_YOUR ASSIGNMENT:_ Exactly as they appear, please output the lines from the one with "Task: Select the Öffentlich radio option" through the end of the material, without pictures.

[RECORDS FOR THIS TASK]

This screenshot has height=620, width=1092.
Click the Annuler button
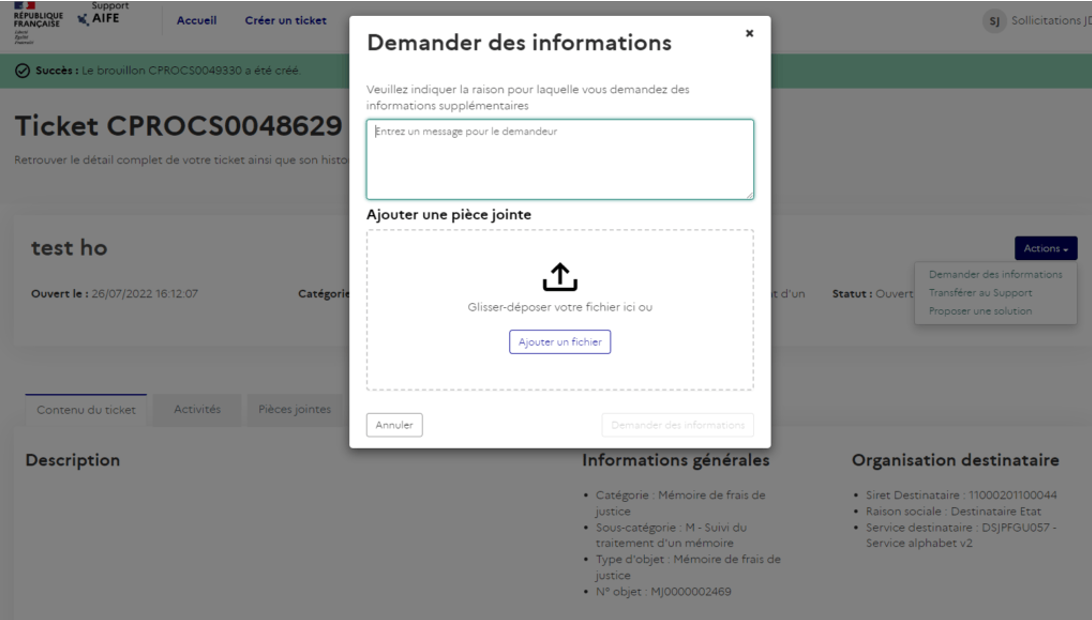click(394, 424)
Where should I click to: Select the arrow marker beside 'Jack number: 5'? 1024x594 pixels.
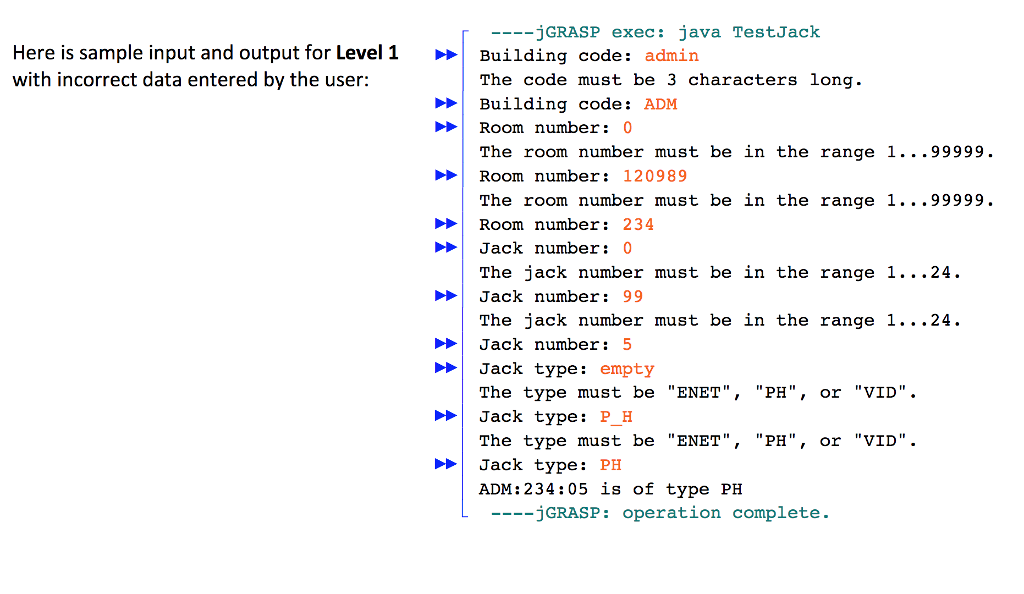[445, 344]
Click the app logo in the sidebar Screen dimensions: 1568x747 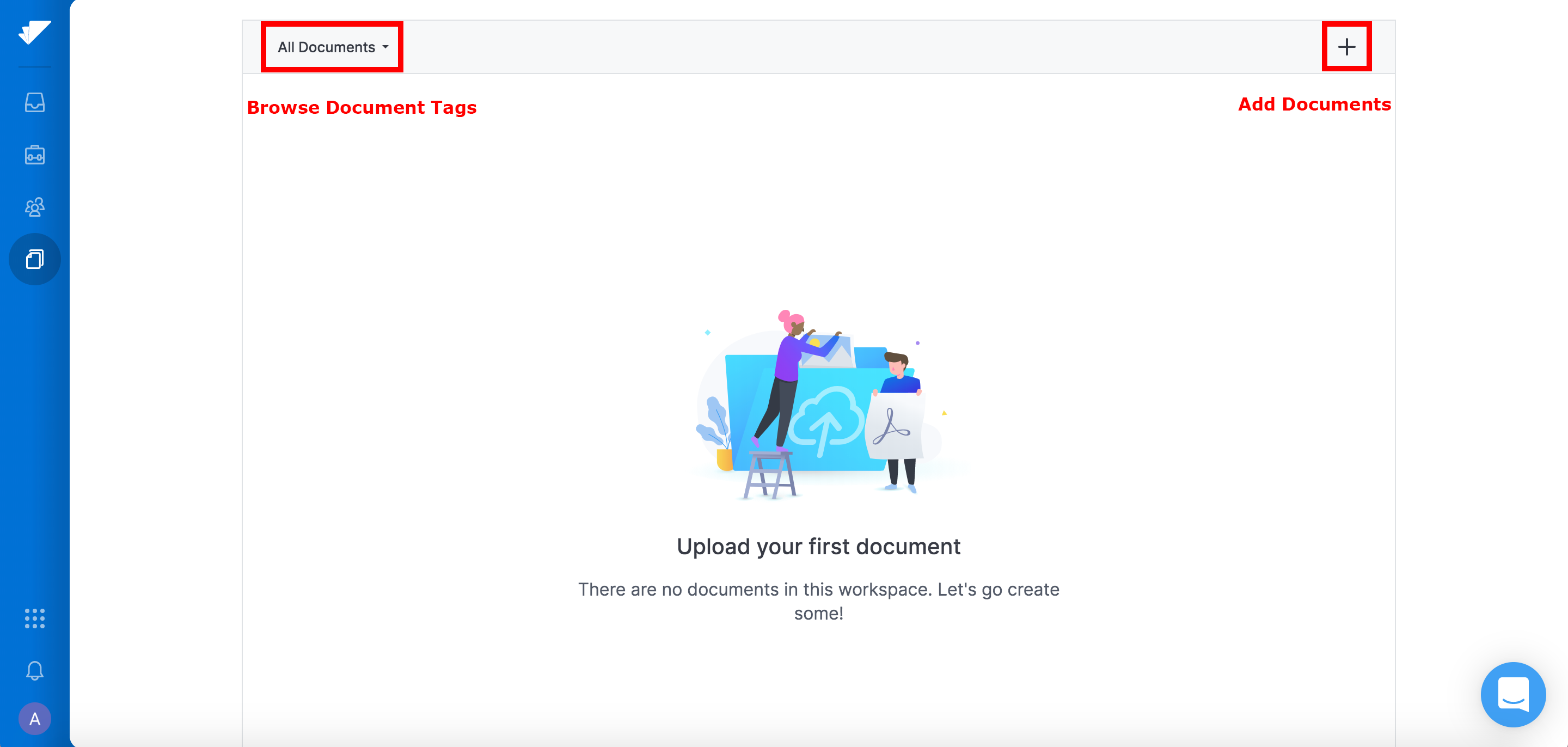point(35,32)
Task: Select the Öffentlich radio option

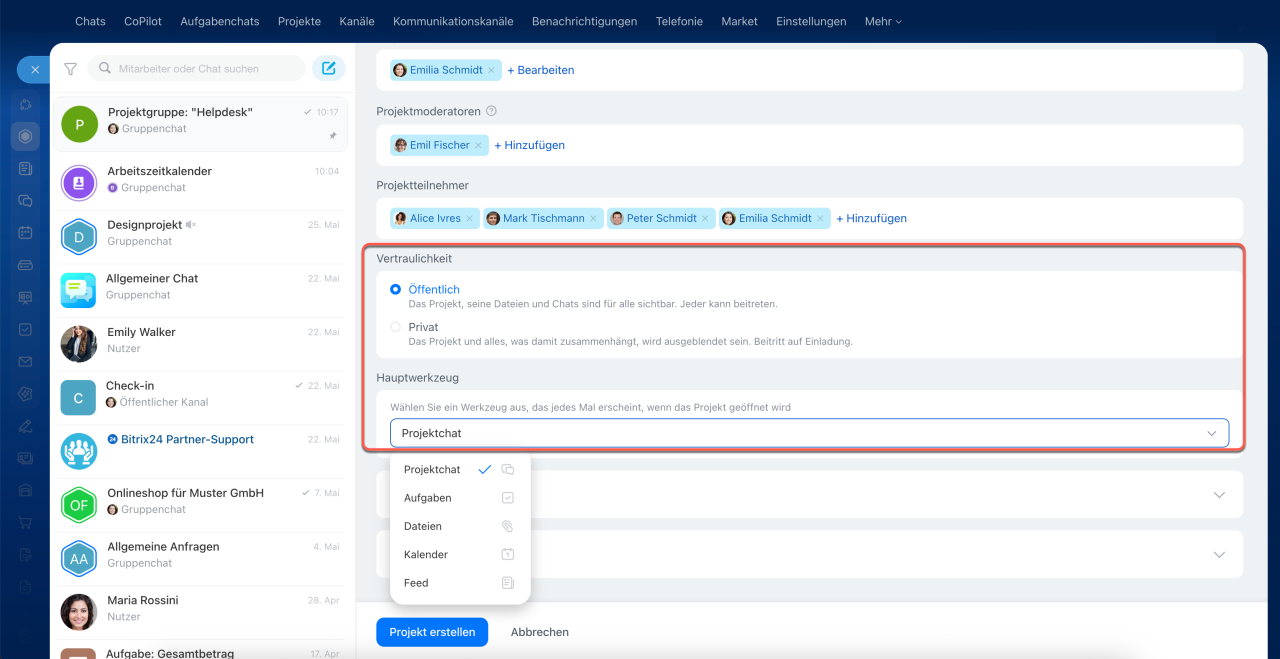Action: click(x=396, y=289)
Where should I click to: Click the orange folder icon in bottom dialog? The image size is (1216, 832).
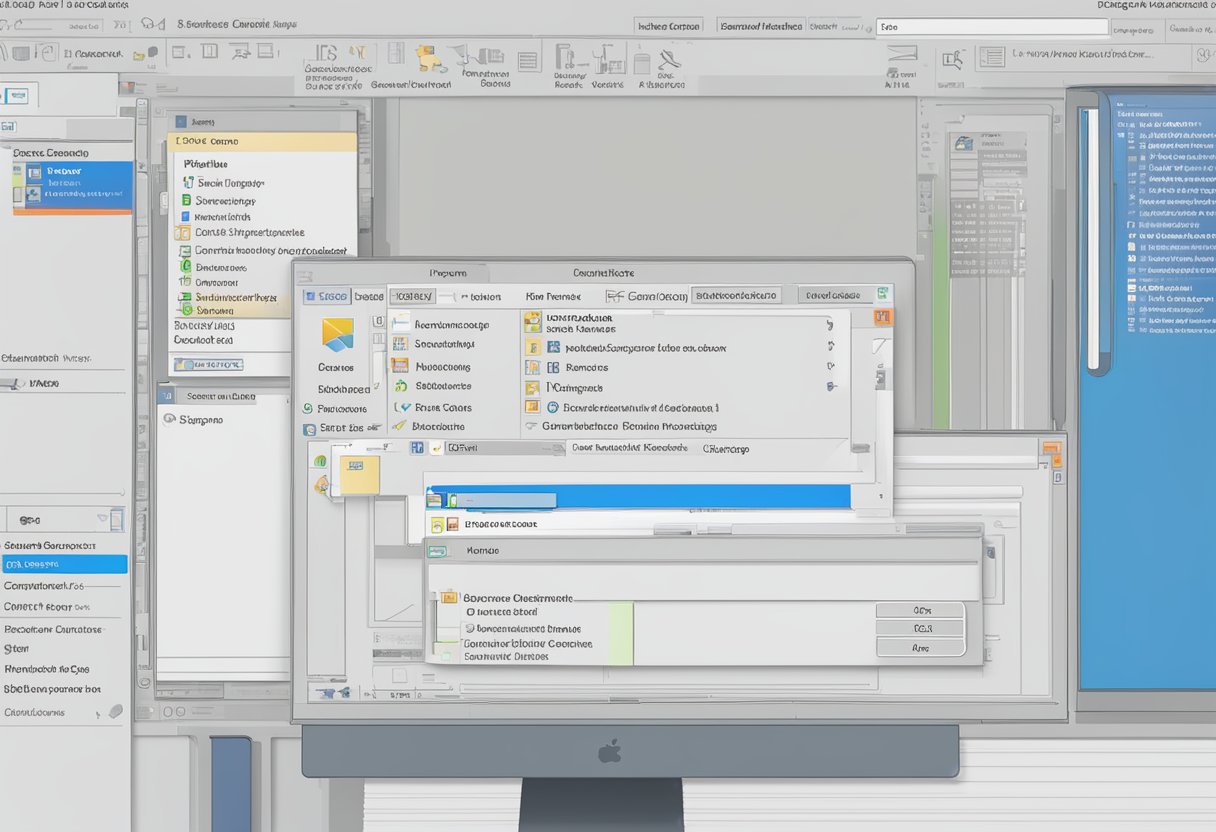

[/RECORDS FOR THIS TASK]

_ANSWER BELOW:_
Task: Select the Öffentlich radio option

Action: click(x=396, y=289)
Where should I click to: Click the orange folder icon in bottom dialog? The image size is (1216, 832).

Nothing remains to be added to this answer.